James Bell set out his strategy for Bank’s communications. There was a desire to have an approach to communications based around the Bank’s new strategic priorities. The Bank also wanted to broaden its audience base. A lot had been done around outreach. The next step was to use that to deliver communications. Communications would come to Court twice a year to report on progress.

Ron Kalifa said that it would be helpful to see an engagement plan and understand where the Bank perceives the risks to be and the areas it is prioritising. The Chair asked Communications Directorate to return to Court with the new communications strategy.

10. The Bank’s Finances

(Afua Kyei, Paul McArdle and Jane Tucker)

(a) Court final review of 22/23 budget

(b) Financial Review December YTD 21/22, including Payment in Lieu of Dividend

Afua Kyei noted that the current forecast for 2021/22 was an underspend of £11.5m on total costs. The Bank would be transitioning to an annual budget and a three-year strategy.
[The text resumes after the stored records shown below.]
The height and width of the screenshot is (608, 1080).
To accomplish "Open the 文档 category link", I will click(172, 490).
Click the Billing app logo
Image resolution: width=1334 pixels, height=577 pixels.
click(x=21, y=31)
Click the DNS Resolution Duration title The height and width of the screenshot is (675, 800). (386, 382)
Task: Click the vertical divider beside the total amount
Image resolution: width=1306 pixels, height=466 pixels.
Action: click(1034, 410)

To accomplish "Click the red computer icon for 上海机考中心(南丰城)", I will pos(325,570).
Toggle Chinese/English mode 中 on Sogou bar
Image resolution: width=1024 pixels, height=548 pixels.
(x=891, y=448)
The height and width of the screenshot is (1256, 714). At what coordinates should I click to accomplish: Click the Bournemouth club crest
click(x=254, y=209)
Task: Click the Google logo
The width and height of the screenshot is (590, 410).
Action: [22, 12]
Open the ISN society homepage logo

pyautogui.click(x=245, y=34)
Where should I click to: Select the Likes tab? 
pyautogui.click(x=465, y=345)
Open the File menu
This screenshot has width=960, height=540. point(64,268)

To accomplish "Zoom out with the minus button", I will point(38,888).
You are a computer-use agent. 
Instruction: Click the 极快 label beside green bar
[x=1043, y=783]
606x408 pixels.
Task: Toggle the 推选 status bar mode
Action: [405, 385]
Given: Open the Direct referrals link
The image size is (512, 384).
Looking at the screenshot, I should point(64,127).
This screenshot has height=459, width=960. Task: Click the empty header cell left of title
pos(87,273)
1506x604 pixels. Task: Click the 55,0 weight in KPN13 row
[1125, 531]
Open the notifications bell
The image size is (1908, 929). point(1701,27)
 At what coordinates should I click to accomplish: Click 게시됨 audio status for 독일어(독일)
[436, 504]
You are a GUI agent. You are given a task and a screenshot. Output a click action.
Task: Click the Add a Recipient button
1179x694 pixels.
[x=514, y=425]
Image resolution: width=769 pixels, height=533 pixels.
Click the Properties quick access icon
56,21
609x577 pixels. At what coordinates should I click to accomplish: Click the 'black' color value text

The 2022/23 Budget had therefore been informed by the emerging business plans for each of the Bank’s Strategic Priorities for the next three years and the three-year investment plan. The Budget was based on flat real increases and scope changes, with total costs of £760mn, 5% above the 2021/22 Budget.

In terms of the latter years of the plan, there was still work to do on the right weighting of Business As Usual (BAU), Strategic Priorities and Investment. But the tensions were helping Finance to have strategic conversations with business areas.

Andrew Bailey said that the three-year plan had been helpful in reconciling competing priorities.

Dorothy Thompson and Ron Kalifa agreed that there was work to do in the latter years of the plan to tie down the relative weighting of BAU, Strategic Priorities and Investment.

Dorothy Thompson noted the importance of tracking spending on the Strategic Priorities. Afua Kyei said that finance were discussing how to operationalise this with the business COOs.

Court approved the Budget for 2022/23. Court also approved the decision to make no payment in Lieu of Dividend.

11. Committee Appointments and Conflicts

(Melissa Davey)

Melissa Davey noted that Dame Collette Bowe had been reappointed to the FPC. She informed Court that processes were in train for replacements for Norval Bryson on the PRC and Michael Saunders on the MPC. HMT would soon be launching the process to replace Anil Kashyap on the FPC, when his second term ended in September 2022.

12. Papers for Information

Court noted:

  • Annual Salary Review outcomes
  • Monetary Policy Report
  • 12 month forward planner

The meeting of Court was closed.

These minutes are published as the record of meeting as required by the Bank of England Act 1998 as amended. Court may decide to omit information from the record in the public interest. The record of matters reported to Court may also omit information which is legally sensitive or commercially confidential.